══ Supplied records
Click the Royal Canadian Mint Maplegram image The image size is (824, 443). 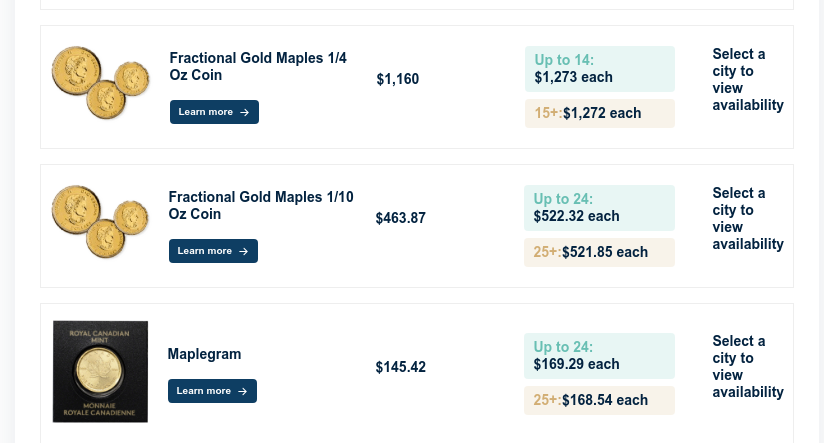(100, 372)
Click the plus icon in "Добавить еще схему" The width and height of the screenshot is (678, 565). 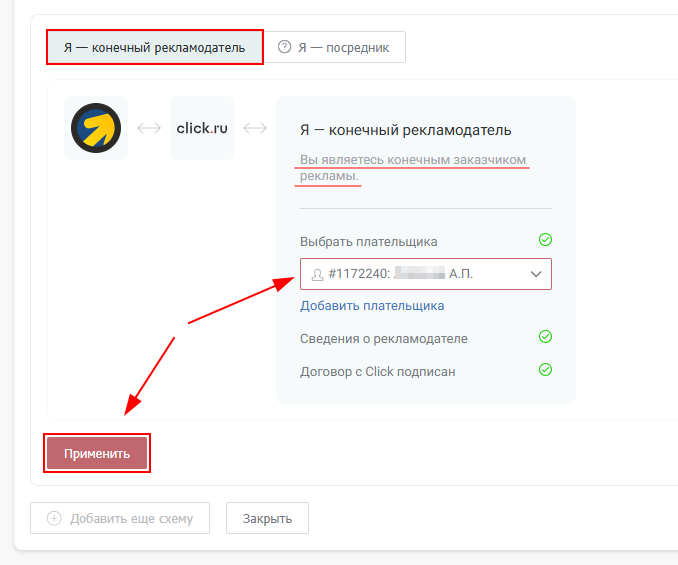coord(54,518)
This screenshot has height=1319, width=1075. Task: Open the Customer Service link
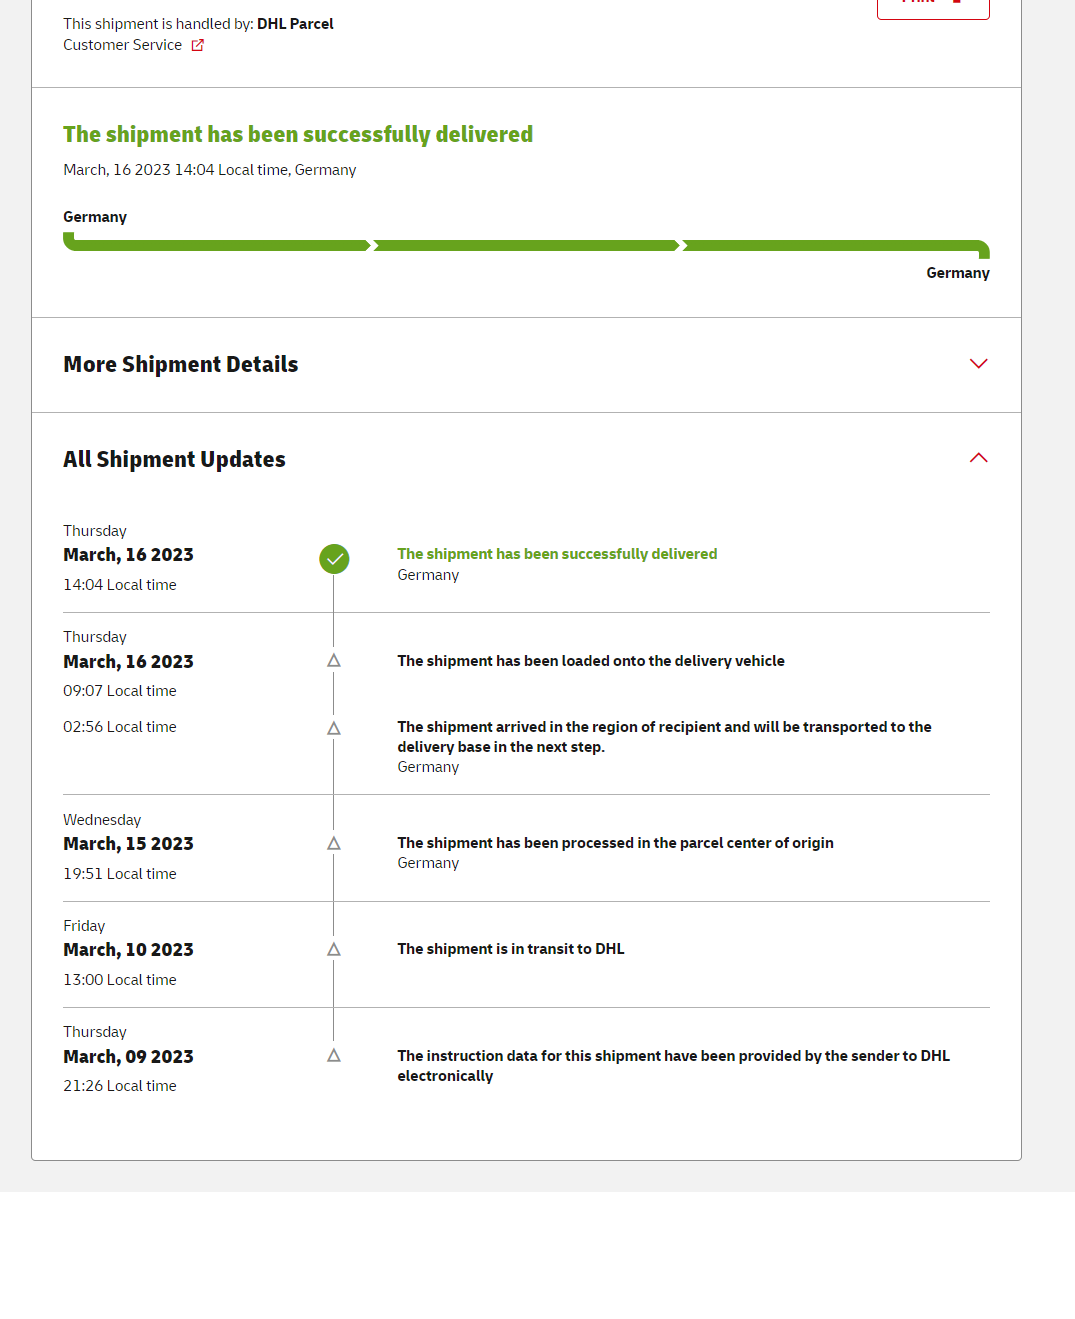tap(123, 45)
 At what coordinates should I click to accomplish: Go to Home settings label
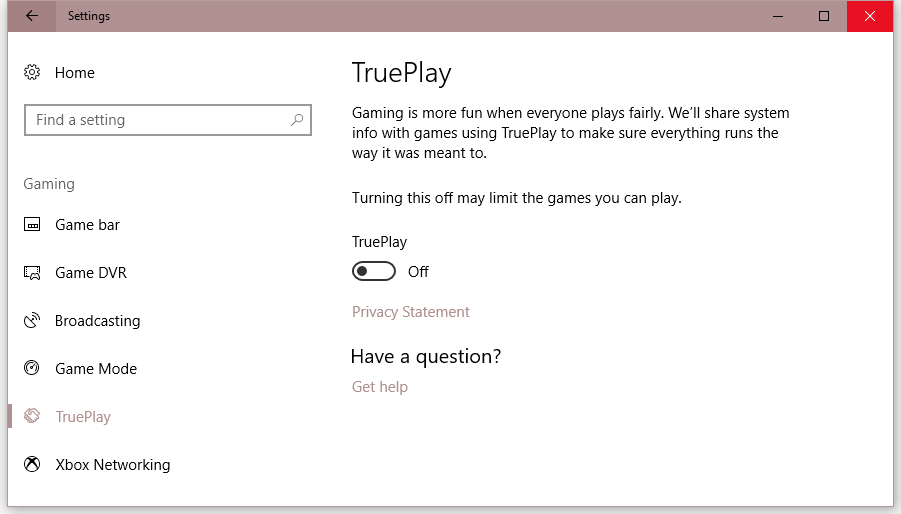tap(75, 73)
════
• _Given request_
Reproduce the part of the material above that opens with the line containing "This screenshot has" and runs through the end of the material, including the requests, and multiply every coordinate in the answers by 1.95, rounding to whole numbers with halves rounded up. Leave the numbers in the requests unchanged, and omit the pictures.

• _Reply_
This screenshot has height=1319, width=1075. Task: Open the Customer Service link
tap(240, 88)
 At what coordinates should I click to accomplish: Go to Home settings label
tap(146, 142)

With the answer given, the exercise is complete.